Two different concepts of variable naming and labelling in the data file from the International Social Survey Programme

The International Social Survey Programme (ISSP) is a continuing, long-term international programme of survey research on important sociological topics. It brings together pre-existing, social science projects and coordinates research goals, thereby adding a cross-national perspective to the individual, national studies. Established in 1984, it now has almost 50 member countries. The ISSP surveys are organised annually.

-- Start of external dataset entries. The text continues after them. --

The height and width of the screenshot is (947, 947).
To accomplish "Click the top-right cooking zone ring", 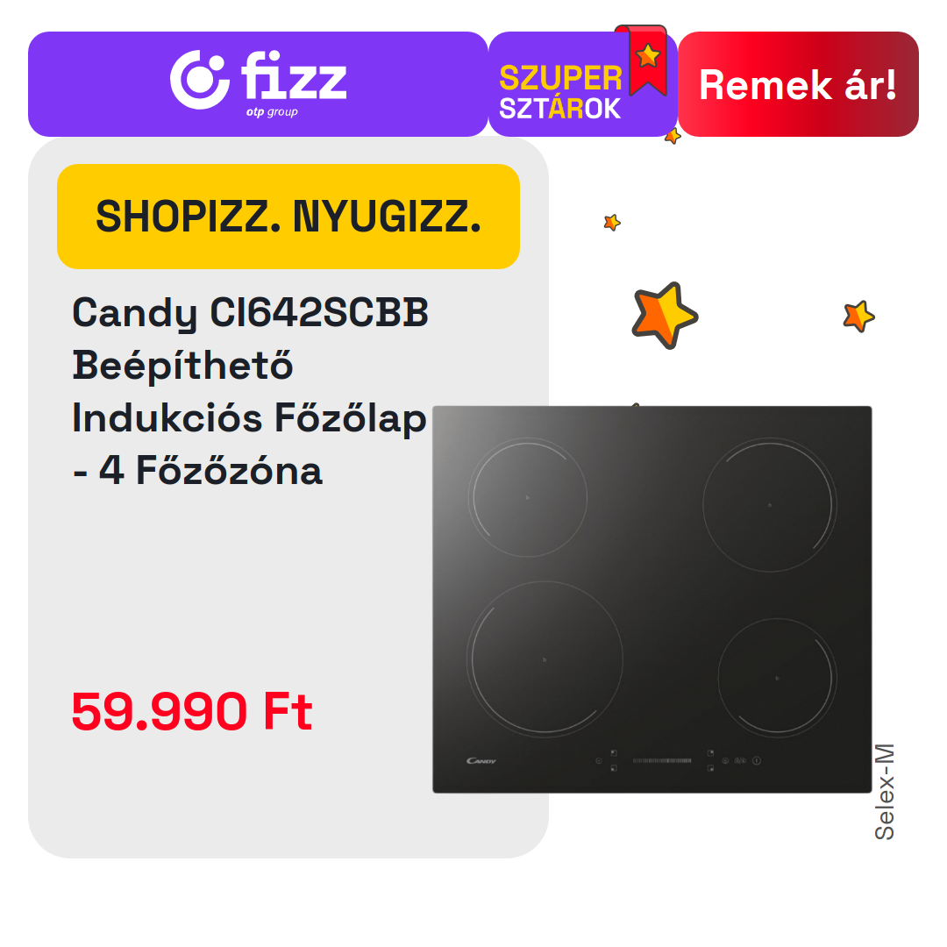I will coord(770,504).
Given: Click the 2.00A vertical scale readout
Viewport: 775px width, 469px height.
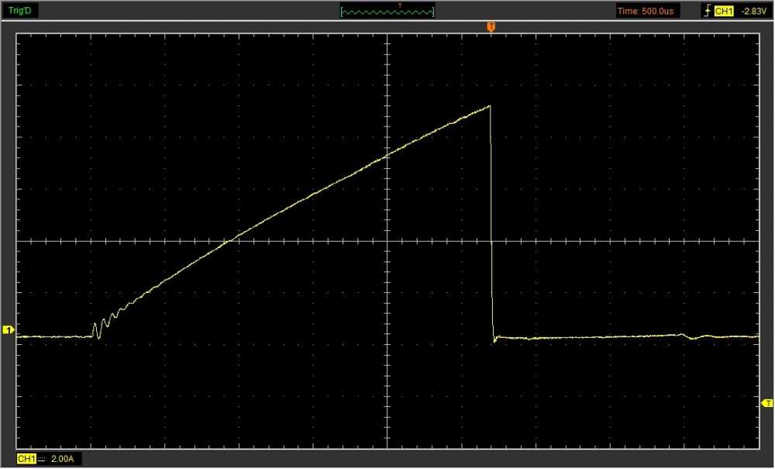Looking at the screenshot, I should click(62, 460).
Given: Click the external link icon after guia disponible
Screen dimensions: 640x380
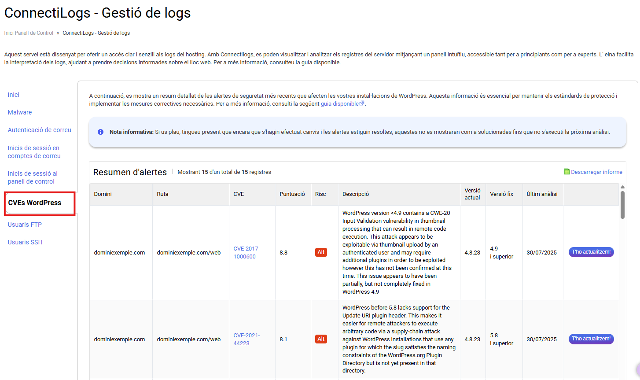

Each ISSP survey contains two international modules:

  • ISSP thematic module
    A specific topic of the survey is selected for each year. There are about ten topics, which are repeated at regular intervals. However, sometimes a topic is skipped or replaced by a new one.
  • ISSP background variables module
    These include a set of harmonised sociodemographic variables. This module is repeated every year. However, there are also frequent changes in this set of variables.

Two different concepts of variable naming and labelling are used for these two modules.

Table: Excerpt from the variable list of the international dataset from ISSP 2009 on ‘Social Inequalities’ (ISSP Research Group, 2017).

Variable name

Variable label

ISSP 2009 thematic module variables


Q24a Describe yourself: I work hard to complete my daily tasks


Q24b Describe yourself: I perform to the best of my ability


Q24c Describe yourself: I work hard to maintain my performance on a task


Q25a Describe yourself as <14-15-16> years old: I tried hard to go to school every day


Q25b Describe yourself as <14-15-16> years old: I performed to the best of my ability

ISSP background variables


R: Sex


R: Age


R: Marital status


R: Steady life-partner


R: Education I: years of schooling


R: Education II-highest education level


Country-specific education: Argentina


Country-specific education: Austria


Country-specific education: Australia


Country-specific education: Belgium

In the table we see two approaches to variable labelling:

  • Simple variable names
    The first thematic part of the file contains simple variable names (numeric codes). The information on the numbers of the questions in the common international questionnaire is included in variable labels. It supports better user orientation in the data file. The question numbers are followed by a literal question, sometimes shortened adequately to remain comprehensible and follow the rule of keeping the variable label short. Some ISSP surveys allow alternative wording of questions – possible alternatives are bracketed in inequality signs. Similarly, after country specifics (e.g., country name, the currency used), general names come in inequality signs.
  • Mnemonic names of variables
    The second part contains background variables and uses mnemonic names of variables referring to their contents. These background variables are not directly linked to the wording of questions in the international questionnaire but are instead constructed from national versions of data. Their names refer to their contents and simultaneously to links between them (e.g., DEGREE = the education variable transformed into an internationally comparable form, XX_DEGR = education variables using original country-specific coding). Moreover, the set of mnemonic names of background variables is standardised across different ISSP surveys, which allows easier merging of ISSP data files across time and construction of time-series databases.

TIP! Mnemonic variable names may help to establish links between sets of variables within a data file. In addition, in repeated surveys, if the same naming convention of mnemonic names is used, it makes easier merging data over time.